DO a PhD - it will help you with non-quantifiable life experiences

I have a Ph.D. in Natural Language Processing (A branch of Artificial Intelligence), and an M.S. and B.S. in Computer Science. I graduated with my Ph.D. in 2011, and since then I have given birth to 2 children. Ph.D. still remains one of the hardest things that I have done in my life - emotionally, physically, mentally and all other “-allys” that you can think of.

If I were to do it again I will still do that Ph.D. and make the same choices that I made - in a heartbeat.

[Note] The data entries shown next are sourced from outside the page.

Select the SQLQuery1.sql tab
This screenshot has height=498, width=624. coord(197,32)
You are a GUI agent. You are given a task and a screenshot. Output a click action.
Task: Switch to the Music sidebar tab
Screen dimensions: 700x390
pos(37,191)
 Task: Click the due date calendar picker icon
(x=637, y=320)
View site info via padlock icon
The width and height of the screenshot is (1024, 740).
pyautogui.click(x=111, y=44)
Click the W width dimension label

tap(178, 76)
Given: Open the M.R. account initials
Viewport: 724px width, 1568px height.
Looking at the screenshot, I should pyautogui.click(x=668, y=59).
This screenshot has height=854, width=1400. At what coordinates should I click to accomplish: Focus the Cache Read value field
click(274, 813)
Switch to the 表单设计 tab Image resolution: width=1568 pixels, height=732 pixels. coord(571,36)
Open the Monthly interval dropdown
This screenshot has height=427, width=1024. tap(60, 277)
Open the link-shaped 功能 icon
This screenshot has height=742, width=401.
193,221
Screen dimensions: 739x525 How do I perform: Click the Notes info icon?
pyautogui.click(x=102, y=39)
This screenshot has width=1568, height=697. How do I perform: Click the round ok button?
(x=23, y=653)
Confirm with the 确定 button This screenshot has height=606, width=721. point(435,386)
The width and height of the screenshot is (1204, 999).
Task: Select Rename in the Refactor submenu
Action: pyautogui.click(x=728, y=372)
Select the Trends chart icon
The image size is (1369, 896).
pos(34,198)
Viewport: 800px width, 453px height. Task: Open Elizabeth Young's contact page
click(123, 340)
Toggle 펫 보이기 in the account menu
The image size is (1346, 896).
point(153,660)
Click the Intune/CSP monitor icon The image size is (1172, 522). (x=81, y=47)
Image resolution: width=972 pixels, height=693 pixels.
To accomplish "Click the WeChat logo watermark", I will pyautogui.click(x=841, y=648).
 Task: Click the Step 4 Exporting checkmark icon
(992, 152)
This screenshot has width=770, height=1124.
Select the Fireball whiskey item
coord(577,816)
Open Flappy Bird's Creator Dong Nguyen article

Over the years so many people have asked me whether they should do a Ph.D. or not. Here are some of my short answers to the most frequently asked questions:

  1. Does a Ph.D. guarantee that I will make more money in life?
    • No. Ph.D. does not equate to more money. If you want to make more money take up a job as soon as you get done with your B.S. or M.S.
  2. Is a Ph.D. a course? Like M.S. or B.S.?
    • Not at all! You spend your days thinking, and reading on past research, and writing and running experiments. It is not like anything that you have done in your life. It is extremely open-ended. You can make whatever you want from it. (The lack of structure is one of the reasons for a high rate of dropouts from the Ph.D program.)
  3. Will I be able to get a nice job in academia?
    • A Ph.D. is a minimum requirement for an academic job. It is just a start of a whole slew of requirements which includes - number of published research papers per year, organizing conferences and workshops, speaking at events, writing grants and others.
  4. Do I need a Ph.D. to be a data scientist?
    • No. You can learn the basics of Statistics, Machine Learning and other required topics from online courses on Udemy or Coursera, to complement your background.
  5. What will I gain from a Ph.D ?
    • Failure! Lots and lots of failure. If you want to gain life experience and accelerate it - do a Ph.D. You will find your 999 ways of not to build a light bulb. When you find that one way to build that light bulb - you write your dissertation and graduate. If you make it though the program, you come out stronger, humbler, more resilient and more honest to yourself. I am a great startup founder because I did a Ph.D. I am desensitized to a lot of types of failure - they are bumps in the road for me rather than roadblocks.
  6. Other reasons I should do a Ph.D.?
    • You should do a Ph.D. if you really want to pursue knowledge and learn about topics that you are interested in. You get paid (probably minimum wage, but still money is money!) to study and learn and pursue knowledge. You get to interact with the most amazing academic (and non-academic minds of the world.) I got to work with the team at IBM Watson that defeated humans in Jeopardy. I worked on very cutting edge research in commonsense and language understanding. I got the opportunity to learn so much about language and philosophy and life - all from my experience doing a Ph.D.